**TASK DETAILS:** Restate exactly, and only, the lines from the one with "Click _nguynnguyn_ username" through the end of the data, with both of those end lines kept. Drop any pictures.

Saved entries
■ ■ ■

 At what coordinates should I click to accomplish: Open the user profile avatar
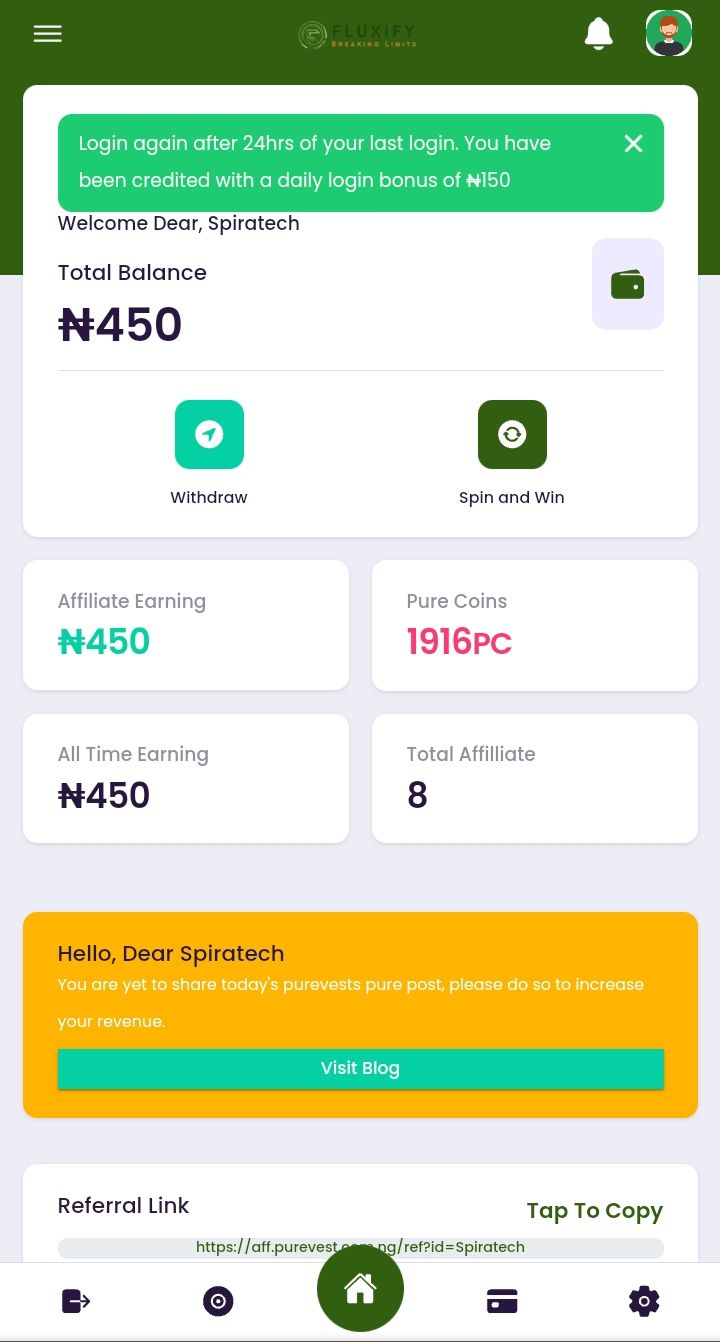tap(669, 34)
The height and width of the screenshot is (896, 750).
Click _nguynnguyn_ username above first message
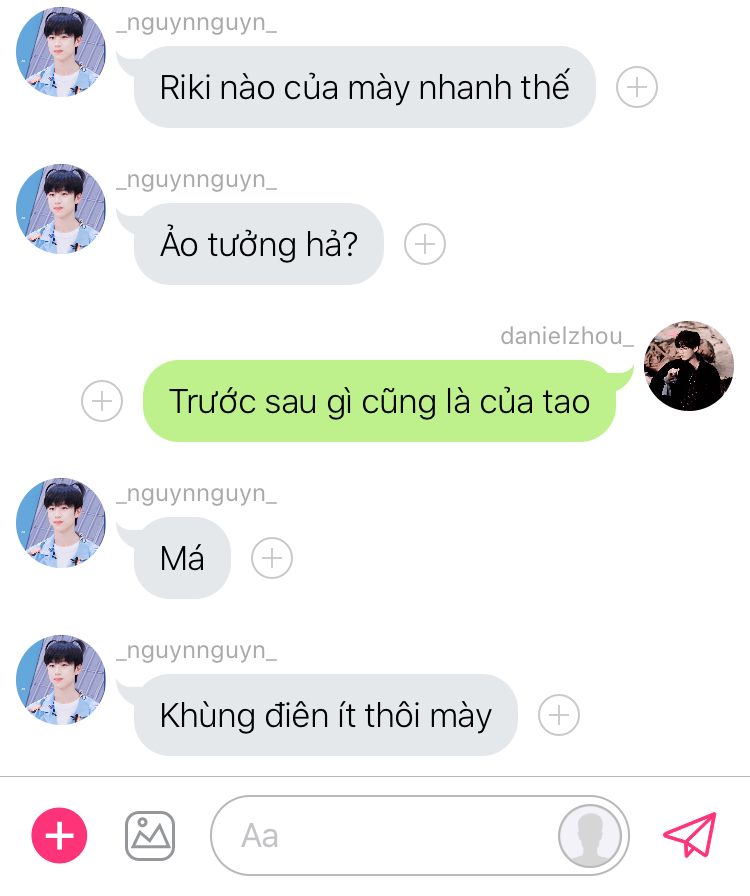point(197,23)
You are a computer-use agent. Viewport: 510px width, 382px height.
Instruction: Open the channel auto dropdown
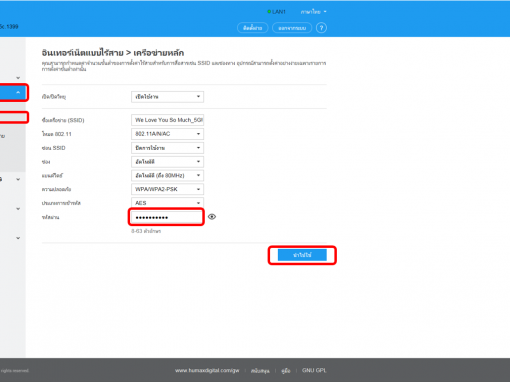coord(167,162)
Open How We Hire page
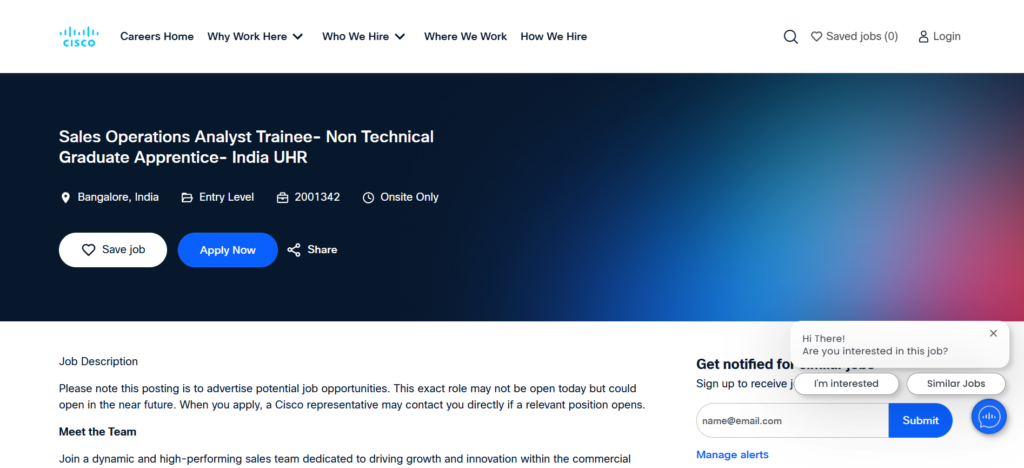This screenshot has width=1024, height=468. [553, 37]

■ ■ ■

**ANSWER TO THIS EXERCISE:**
Click _nguynnguyn_ username above first message
point(197,23)
You are a computer-use agent. Viewport: 510px width, 382px height.
Instruction: Open the channel auto dropdown
coord(167,162)
Open How We Hire page
This screenshot has width=1024, height=468. [553, 37]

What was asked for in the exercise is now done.